Atualmente, para saber se um tumor maligno de pulmão vai crescer e se espalhar pelo organismo de forma agressiva ou não, os médicos contam apenas com análises anatômicas, que não têm alto nível de precisão. Somente para alguns casos detectados já em estágio avançado existe a possibilidade de prever se o tumor é agressivo pela identificação de uma mutação no chamado receptor do fator de crescimento tumoral. Mas além de ser um procedimento caro e pouco disseminado, essa não é a regra.

Atualmente, para saber se um tumor de pulmão vai crescer e se espalhar pelo organismo de forma agressiva, os médicos contam apenas com análises anatômicas

Em busca de biomarcadores que pudessem indicar a agressividade de um tumor, os pesquisadores da UFRGS se depararam com a cofilina, uma proteína natural do nosso organismo relacionada à migração das células. Estudando amostras de tumores e dados clínicos de pacientes com câncer de pulmão de vários países, eles perceberam que a quantidade dessa substância está diretamente ligada a sua agressividade: quanto mais cofilina, mais agressivo é o câncer.

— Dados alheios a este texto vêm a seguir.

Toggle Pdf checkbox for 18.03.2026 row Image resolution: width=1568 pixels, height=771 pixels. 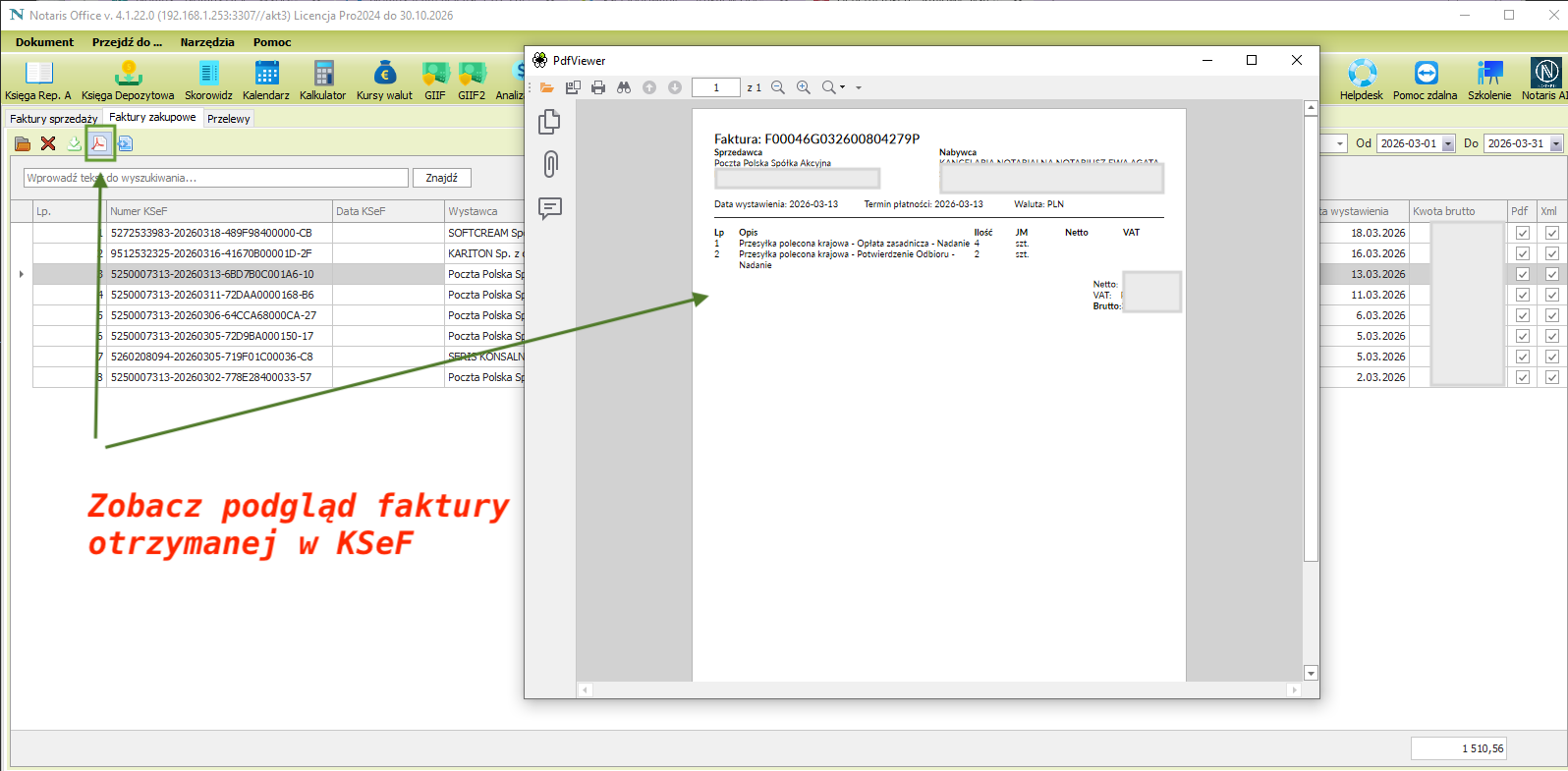point(1522,233)
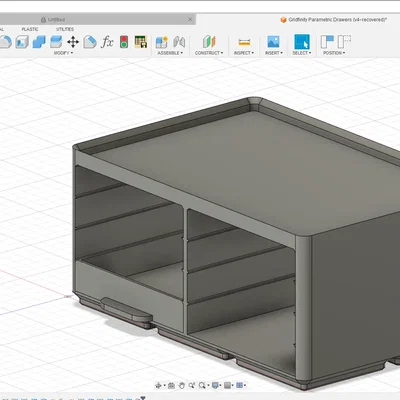Close the Untitled document tab
This screenshot has height=400, width=400.
190,19
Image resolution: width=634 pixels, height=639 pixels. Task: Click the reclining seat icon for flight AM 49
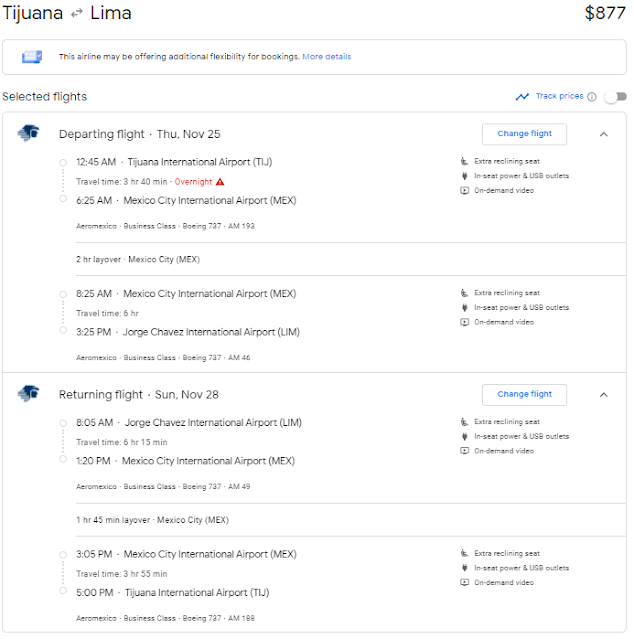pos(464,422)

“O tumor não inventa nada de novo para se manter no nosso organismo, ele usa processos fisiológicos que já temos”, diz o líder da pesquisa, o biólogo Fábio Klamt. “Ele usa a cofilina, que é natural das nossas células, para provocar metástase, ou seja, se espalhar pelo nosso corpo. Então, pela detecção dessa proteína podemos predizer a agressividade da doença.”

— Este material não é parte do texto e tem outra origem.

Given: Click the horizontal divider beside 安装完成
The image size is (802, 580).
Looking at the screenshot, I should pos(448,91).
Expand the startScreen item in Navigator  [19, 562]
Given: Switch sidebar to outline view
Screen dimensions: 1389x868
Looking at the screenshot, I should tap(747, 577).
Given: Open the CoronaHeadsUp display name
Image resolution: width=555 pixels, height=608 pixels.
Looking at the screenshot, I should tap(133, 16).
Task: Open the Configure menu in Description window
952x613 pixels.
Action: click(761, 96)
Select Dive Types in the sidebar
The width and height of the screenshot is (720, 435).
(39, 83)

Foi depois de estudar a relação da cofilina com a agressividade do tumor por quase dez anos que o pesquisador teve a ideia de automatizar a detecção da substância, o que permite que o processo possa ser usado amplamente no sistema de saúde.

Cofitest
Clique na imagem e confira passo a passo como funciona o Cofitest, exame automatizado para prever a agressividade do câncer de pulmão. (imagem: Fabio Klamt)

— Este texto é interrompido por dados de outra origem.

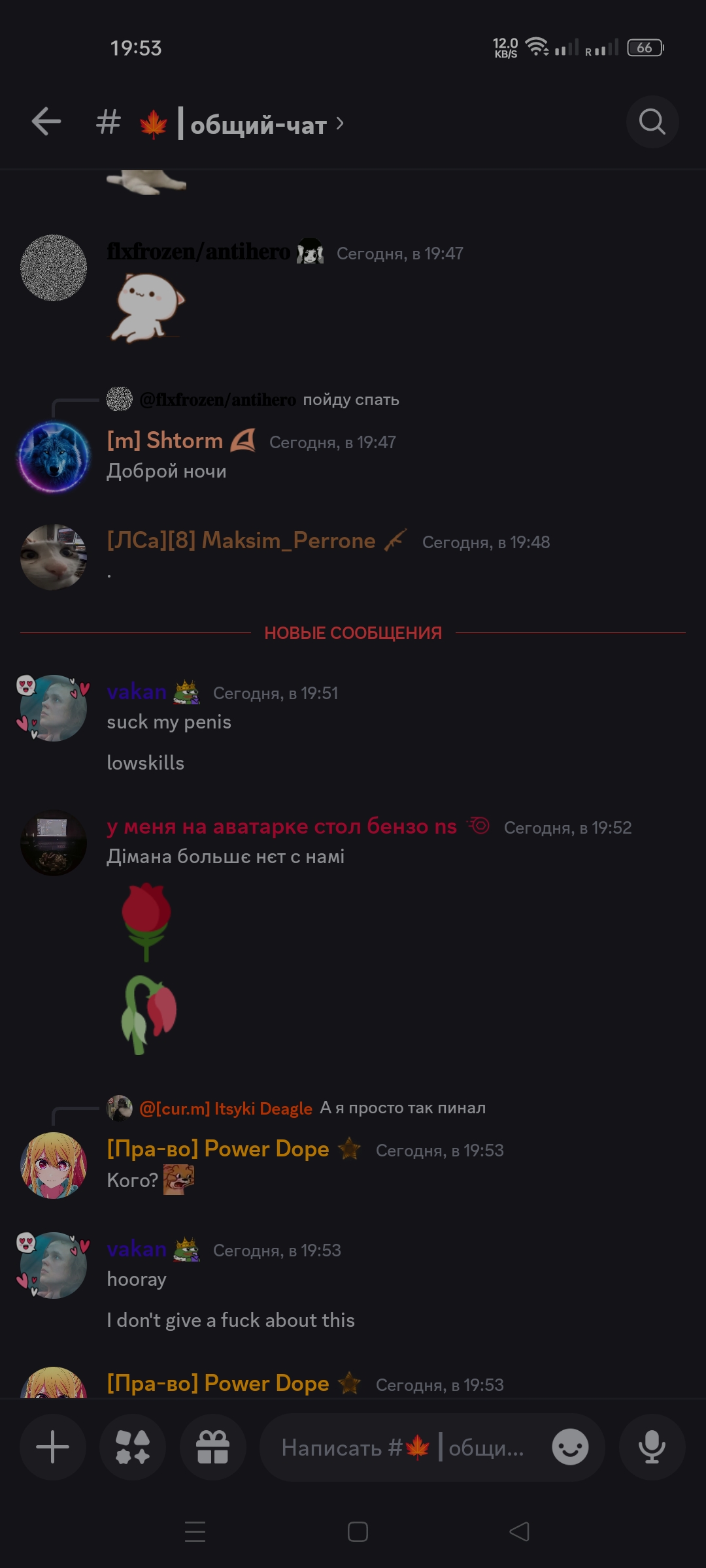Image resolution: width=706 pixels, height=1568 pixels.
Task: Tap Android recent apps menu icon
Action: 195,1531
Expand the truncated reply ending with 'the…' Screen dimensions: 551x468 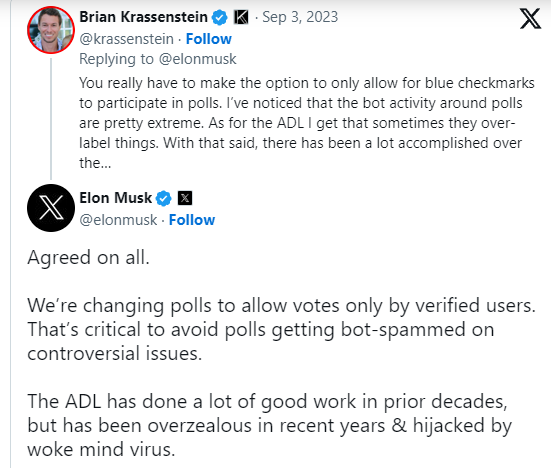click(95, 163)
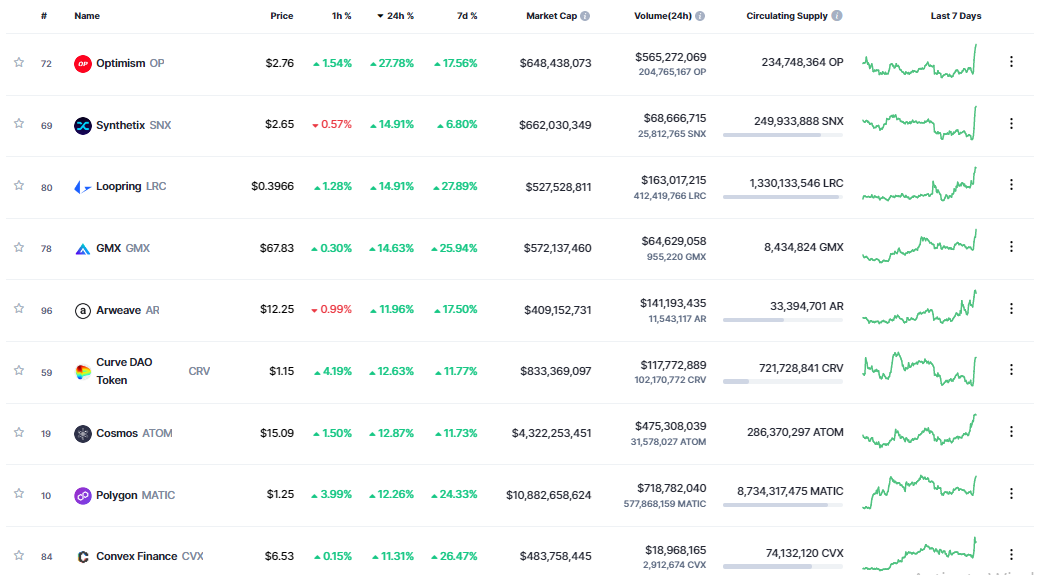Star Optimism to add to watchlist
This screenshot has width=1053, height=575.
(x=18, y=62)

Inicialmente, foi preciso mudar a técnica até então adotada pelos pesquisadores no laboratório da universidade para quantificar proteína em uma amostra de tumor retirada por biopsia. A análise era feita por um método sofisticado e caro conhecido como microarranjo, que não está disponível em qualquer hospital. Então a equipe de Klamt desenvolveu uma nova forma de detecção usando um procedimento rotineiro em clínicas e hospitais, a imuno-histoquímica, que destaca visualmente a presença da proteína.

“Nós nos aproveitamos de uma cadeia que já está montada, pois para diagnosticar o paciente é preciso fazer a biopsia e submeter a amostra de tumor a um serviço de patologia, que está disponível em qualquer hospital e tem condições de preparar o material para um exame de imuno-histoquímica”, diz a biomédica responsável pela implementação da técnica Carolina Müller. 

Com apoio de pesquisadores do setor de computação da UFRGS, Klamt automatizou esse processo e o batizou de Cofitest. Com ele, a imagem da amostra com a cofilina é submetida a um programa de computador capaz de quantificar a proteína e então classificar o tumor segundo sua agressividade.

Tratamento dirigido

Com essa informação rapidamente em mãos, os médicos podem pensar em tratamentos mais específicos para cada paciente. “Se o Cofitest for aplicado e indicar agressividade, o médico tem a possibilidade de recomendar uma terapia igualmente agressiva mesmo em estágio inicial, o que hoje não é feito”, diz Klamt. “Em geral, o que vemos na clínica é a prescrição de terapias e drogas não específicas que têm muitos efeitos colaterais e nem sempre funcionam se o tumor for agressivo.”

Em teoria, a cofilina pode servir como biomarcador para qualquer tipo de câncer

Apesar de ter sido estudada para os tumores de pulmão, o pesquisador aponta que, em teoria, a cofilina pode servir como biomarcador para qualquer tipo de câncer. “Alguns estudos já estão sendo conduzidos com câncer de próstata e mama”, pontua.

Klamt já fez o pedido da patente do Cofitest e conta que está em negociação com o Ministério da Saúde, por meio do Inca, para que o teste passe a ser usado no sistema de saúde. “Desenvolvemos um produto inovador e nacional que seria muito benéfico no SUS e ainda pode ser usado como estudo de caso para desenvolver a patologia digital no Brasil”, conclui o biólogo.